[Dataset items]
# # # # #

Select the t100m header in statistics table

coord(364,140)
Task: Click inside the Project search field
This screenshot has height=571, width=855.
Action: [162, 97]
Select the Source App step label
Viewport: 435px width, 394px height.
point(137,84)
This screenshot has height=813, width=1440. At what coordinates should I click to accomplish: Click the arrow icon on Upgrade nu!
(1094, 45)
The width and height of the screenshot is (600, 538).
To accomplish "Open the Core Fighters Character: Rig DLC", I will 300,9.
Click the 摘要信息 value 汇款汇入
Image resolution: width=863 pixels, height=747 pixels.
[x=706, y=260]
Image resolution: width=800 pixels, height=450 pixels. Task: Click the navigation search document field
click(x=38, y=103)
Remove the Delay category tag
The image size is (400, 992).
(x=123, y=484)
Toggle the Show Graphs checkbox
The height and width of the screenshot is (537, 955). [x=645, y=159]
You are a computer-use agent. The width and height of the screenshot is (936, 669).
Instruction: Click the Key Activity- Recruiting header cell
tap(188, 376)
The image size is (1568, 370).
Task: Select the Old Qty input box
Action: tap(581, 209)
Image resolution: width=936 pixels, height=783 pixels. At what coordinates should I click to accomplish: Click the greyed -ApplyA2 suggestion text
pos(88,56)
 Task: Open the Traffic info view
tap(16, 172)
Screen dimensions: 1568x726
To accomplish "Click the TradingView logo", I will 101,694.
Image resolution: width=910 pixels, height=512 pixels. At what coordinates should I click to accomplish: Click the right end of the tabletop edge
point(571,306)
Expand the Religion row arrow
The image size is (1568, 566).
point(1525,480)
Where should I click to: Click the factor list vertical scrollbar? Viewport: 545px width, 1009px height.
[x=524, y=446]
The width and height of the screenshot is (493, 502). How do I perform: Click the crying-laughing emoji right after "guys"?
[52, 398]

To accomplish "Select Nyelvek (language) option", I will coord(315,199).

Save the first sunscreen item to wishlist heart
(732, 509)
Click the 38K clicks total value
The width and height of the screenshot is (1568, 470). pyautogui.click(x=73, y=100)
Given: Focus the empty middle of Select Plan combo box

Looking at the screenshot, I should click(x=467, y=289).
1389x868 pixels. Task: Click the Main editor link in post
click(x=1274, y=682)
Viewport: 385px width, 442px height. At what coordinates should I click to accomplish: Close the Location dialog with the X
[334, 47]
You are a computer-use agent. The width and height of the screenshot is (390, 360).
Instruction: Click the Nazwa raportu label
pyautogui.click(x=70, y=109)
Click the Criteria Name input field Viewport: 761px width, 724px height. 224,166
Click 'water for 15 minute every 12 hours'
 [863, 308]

# # # # #

Please edit the data above so that every "At what coordinates should I click to accomplish" becomes "Where should I click to complete", leaving everything else unchanged.

Solution to this task |
Select the t100m header in statistics table

coord(364,140)
Task: Click inside the Project search field
This screenshot has height=571, width=855.
Action: [162, 97]
Select the Source App step label
Viewport: 435px width, 394px height.
point(137,84)
This screenshot has height=813, width=1440. Where should I click to complete: Click the arrow icon on Upgrade nu!
(1094, 45)
The width and height of the screenshot is (600, 538).
To accomplish "Open the Core Fighters Character: Rig DLC", I will 300,9.
Click the 摘要信息 value 汇款汇入
Image resolution: width=863 pixels, height=747 pixels.
[x=706, y=260]
Image resolution: width=800 pixels, height=450 pixels. Task: Click the navigation search document field
click(x=38, y=103)
Remove the Delay category tag
The image size is (400, 992).
(x=123, y=484)
Toggle the Show Graphs checkbox
The height and width of the screenshot is (537, 955). [x=645, y=159]
You are a computer-use agent. The width and height of the screenshot is (936, 669).
Instruction: Click the Key Activity- Recruiting header cell
tap(188, 376)
The image size is (1568, 370).
Task: Select the Old Qty input box
Action: tap(581, 209)
Image resolution: width=936 pixels, height=783 pixels. Where should I click to complete: Click the greyed -ApplyA2 suggestion text
pos(88,56)
 Task: Open the Traffic info view
tap(16, 172)
Screen dimensions: 1568x726
To accomplish "Click the TradingView logo", I will 101,694.
Image resolution: width=910 pixels, height=512 pixels. Where should I click to complete: Click the right end of the tabletop edge
point(571,306)
Expand the Religion row arrow
The image size is (1568, 566).
point(1525,480)
Where should I click to: Click the factor list vertical scrollbar? Viewport: 545px width, 1009px height.
[x=524, y=446]
The width and height of the screenshot is (493, 502). How do I perform: Click the crying-laughing emoji right after "guys"?
[52, 398]

To accomplish "Select Nyelvek (language) option", I will coord(315,199).

Save the first sunscreen item to wishlist heart
(732, 509)
Click the 38K clicks total value
The width and height of the screenshot is (1568, 470). pyautogui.click(x=73, y=100)
Given: Focus the empty middle of Select Plan combo box

Looking at the screenshot, I should click(x=467, y=289).
1389x868 pixels. Task: Click the Main editor link in post
click(x=1274, y=682)
Viewport: 385px width, 442px height. Where should I click to complete: Close the Location dialog with the X
[334, 47]
You are a computer-use agent. The width and height of the screenshot is (390, 360).
Instruction: Click the Nazwa raportu label
pyautogui.click(x=70, y=109)
Click the Criteria Name input field Viewport: 761px width, 724px height. 224,166
Click 'water for 15 minute every 12 hours'
 [863, 308]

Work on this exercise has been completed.